WHAT TO PRODUCE:
Provide again, from the entries below, every line from the one containing "Task: Open the League of Legends taskbar icon" through the one containing "Select the Annual (INR) column header", exactly as written, and no other line.

*** RECORDS FOR THE EXERCISE ***

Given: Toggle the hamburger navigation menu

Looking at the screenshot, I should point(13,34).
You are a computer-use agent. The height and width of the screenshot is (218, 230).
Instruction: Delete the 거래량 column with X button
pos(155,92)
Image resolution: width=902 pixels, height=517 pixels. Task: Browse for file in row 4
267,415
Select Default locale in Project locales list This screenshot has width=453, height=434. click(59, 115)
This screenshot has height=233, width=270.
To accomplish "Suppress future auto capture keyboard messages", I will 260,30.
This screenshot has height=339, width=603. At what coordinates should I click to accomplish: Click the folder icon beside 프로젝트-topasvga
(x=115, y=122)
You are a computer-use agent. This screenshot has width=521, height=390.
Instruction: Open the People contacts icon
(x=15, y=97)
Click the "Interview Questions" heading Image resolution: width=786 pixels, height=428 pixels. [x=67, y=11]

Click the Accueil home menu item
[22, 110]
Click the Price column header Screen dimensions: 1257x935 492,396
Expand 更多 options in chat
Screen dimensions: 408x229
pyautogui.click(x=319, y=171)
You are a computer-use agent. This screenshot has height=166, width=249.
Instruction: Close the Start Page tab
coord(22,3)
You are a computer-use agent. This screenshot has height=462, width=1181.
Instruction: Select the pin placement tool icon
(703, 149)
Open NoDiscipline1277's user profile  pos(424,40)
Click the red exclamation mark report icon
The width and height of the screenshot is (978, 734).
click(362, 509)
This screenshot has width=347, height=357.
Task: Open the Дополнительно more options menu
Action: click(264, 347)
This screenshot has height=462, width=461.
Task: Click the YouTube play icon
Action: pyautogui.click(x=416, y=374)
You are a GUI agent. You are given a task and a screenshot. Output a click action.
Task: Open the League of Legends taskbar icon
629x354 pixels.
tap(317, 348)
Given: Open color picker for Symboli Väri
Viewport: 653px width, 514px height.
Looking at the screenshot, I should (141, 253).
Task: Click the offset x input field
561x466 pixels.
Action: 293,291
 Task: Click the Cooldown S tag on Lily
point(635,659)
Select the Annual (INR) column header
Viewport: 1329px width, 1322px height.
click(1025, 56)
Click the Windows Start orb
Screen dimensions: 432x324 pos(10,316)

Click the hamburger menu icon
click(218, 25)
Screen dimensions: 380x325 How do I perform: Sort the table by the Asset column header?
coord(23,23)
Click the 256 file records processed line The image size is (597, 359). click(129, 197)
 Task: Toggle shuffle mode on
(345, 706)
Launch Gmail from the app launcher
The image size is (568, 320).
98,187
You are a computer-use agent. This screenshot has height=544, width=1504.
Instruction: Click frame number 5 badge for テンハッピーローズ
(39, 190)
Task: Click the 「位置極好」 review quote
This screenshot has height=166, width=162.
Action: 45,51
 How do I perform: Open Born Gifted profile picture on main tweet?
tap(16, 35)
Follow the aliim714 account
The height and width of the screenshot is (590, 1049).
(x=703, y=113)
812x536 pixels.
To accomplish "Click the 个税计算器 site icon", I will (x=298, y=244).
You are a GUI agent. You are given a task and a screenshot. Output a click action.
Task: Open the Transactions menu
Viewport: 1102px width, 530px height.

*** End of RECORDS FOR THE EXERCISE ***

TASK RESULT:
Task: Open the League of Legends taskbar icon
629x354 pixels.
tap(317, 348)
Given: Open color picker for Symboli Väri
Viewport: 653px width, 514px height.
Looking at the screenshot, I should (141, 253).
Task: Click the offset x input field
561x466 pixels.
Action: 293,291
 Task: Click the Cooldown S tag on Lily
point(635,659)
Select the Annual (INR) column header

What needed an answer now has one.